Exercise instructions: The required answer is the count of lines in the records that contain "Vicerrectoría", with no other text.

****************

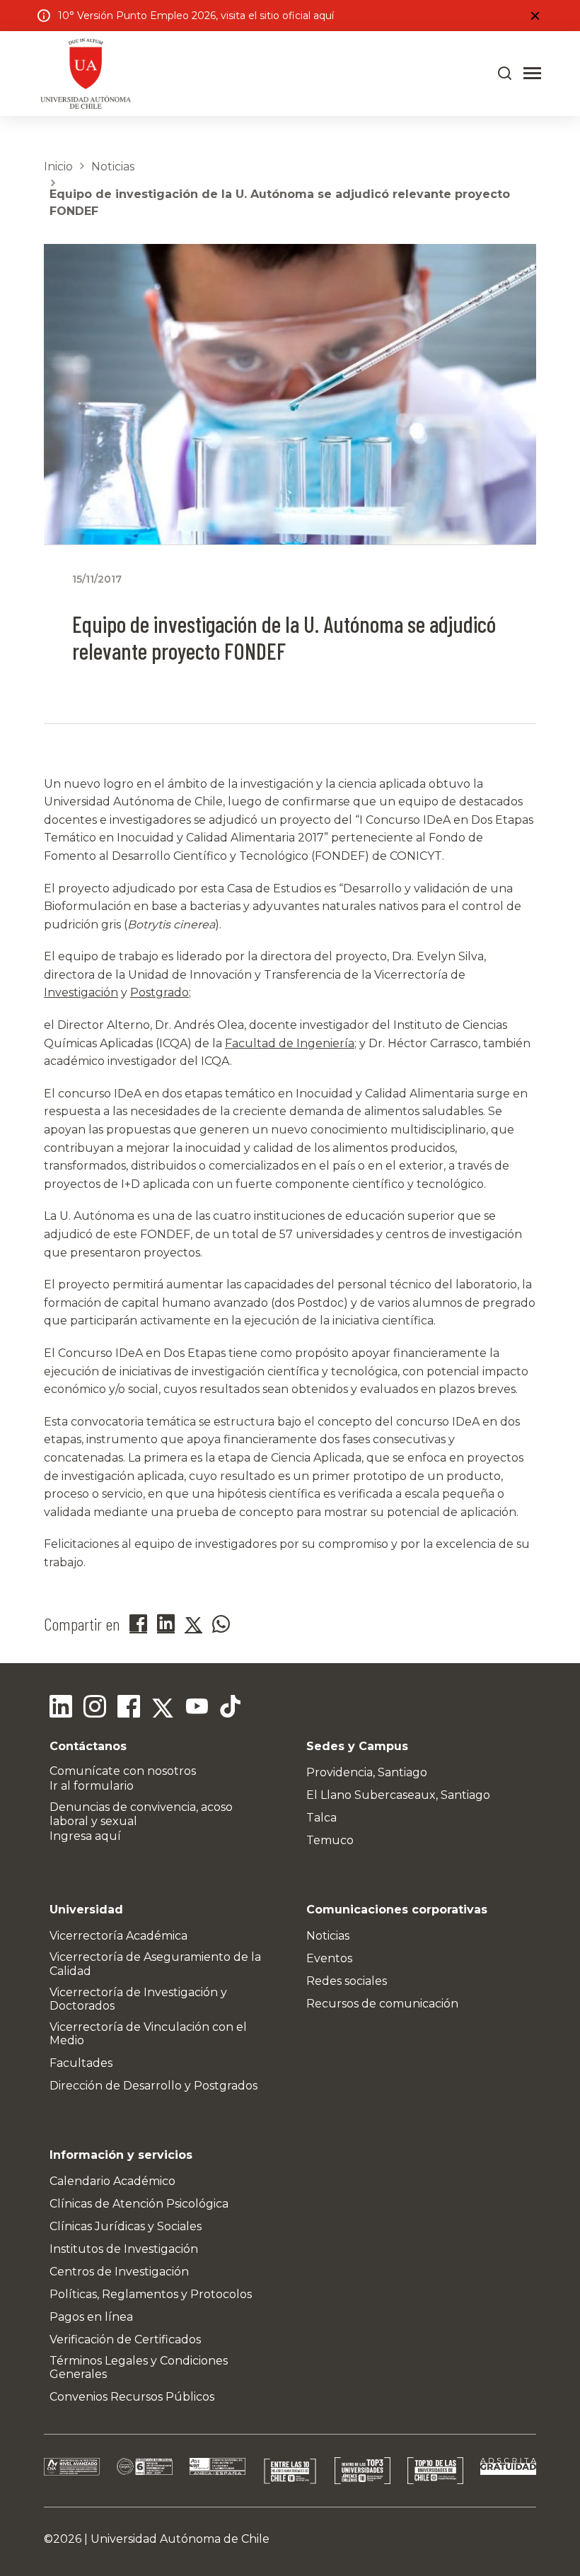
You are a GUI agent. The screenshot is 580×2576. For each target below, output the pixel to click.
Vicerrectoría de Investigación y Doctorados (138, 1999)
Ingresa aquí (85, 1836)
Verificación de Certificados (125, 2339)
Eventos (329, 1958)
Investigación (81, 992)
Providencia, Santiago (366, 1772)
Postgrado (159, 992)
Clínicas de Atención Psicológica (139, 2203)
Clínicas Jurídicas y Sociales (126, 2226)
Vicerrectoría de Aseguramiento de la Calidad (155, 1963)
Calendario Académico (112, 2181)
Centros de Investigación (119, 2271)
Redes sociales (346, 1981)
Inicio (58, 166)
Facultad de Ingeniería (289, 1043)
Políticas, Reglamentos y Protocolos (151, 2294)
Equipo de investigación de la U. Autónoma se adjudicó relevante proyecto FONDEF (280, 202)
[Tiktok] (230, 1708)
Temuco (330, 1840)
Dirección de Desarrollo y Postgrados (153, 2085)
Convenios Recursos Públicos (132, 2396)
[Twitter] (162, 1708)
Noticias (112, 166)
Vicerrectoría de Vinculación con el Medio (148, 2033)
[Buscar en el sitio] (505, 73)
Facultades (81, 2063)
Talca (321, 1817)
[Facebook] (128, 1708)
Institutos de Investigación (124, 2249)
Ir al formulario (92, 1786)
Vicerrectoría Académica (118, 1935)
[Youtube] (196, 1708)
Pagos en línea (91, 2317)
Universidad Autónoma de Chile (180, 2539)
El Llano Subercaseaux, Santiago (398, 1795)
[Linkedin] (61, 1708)
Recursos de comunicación (382, 2003)
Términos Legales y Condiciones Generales (139, 2367)
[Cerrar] (534, 15)
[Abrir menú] (532, 73)
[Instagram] (94, 1708)
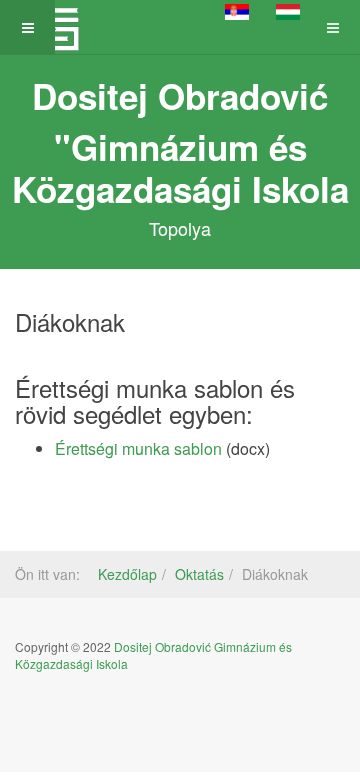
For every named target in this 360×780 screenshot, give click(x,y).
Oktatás (199, 574)
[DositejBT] (55, 27)
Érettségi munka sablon (138, 448)
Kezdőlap (127, 574)
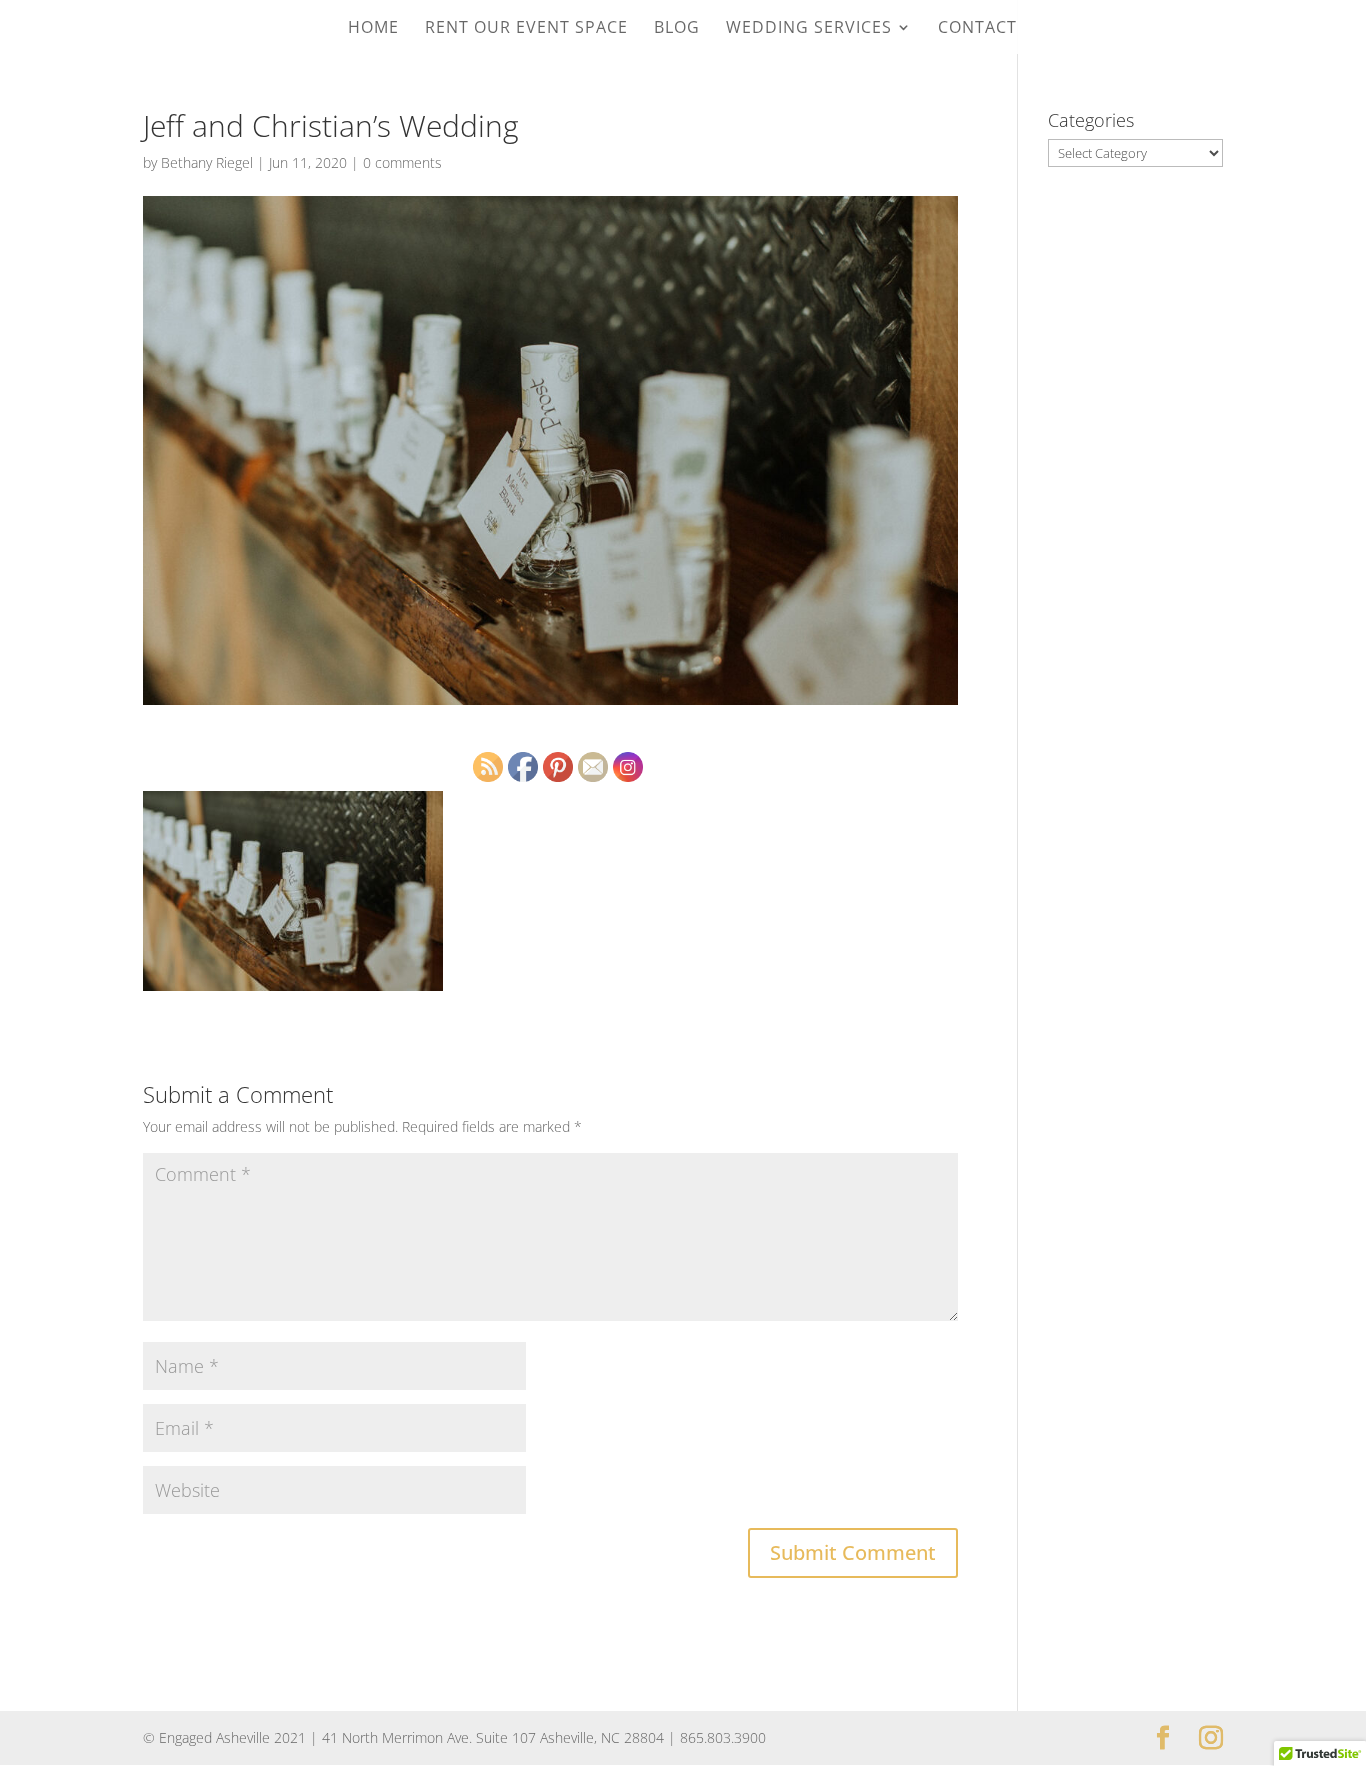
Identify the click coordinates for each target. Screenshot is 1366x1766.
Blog (677, 29)
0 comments (402, 162)
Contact (977, 29)
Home (373, 29)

****************

Reply: 4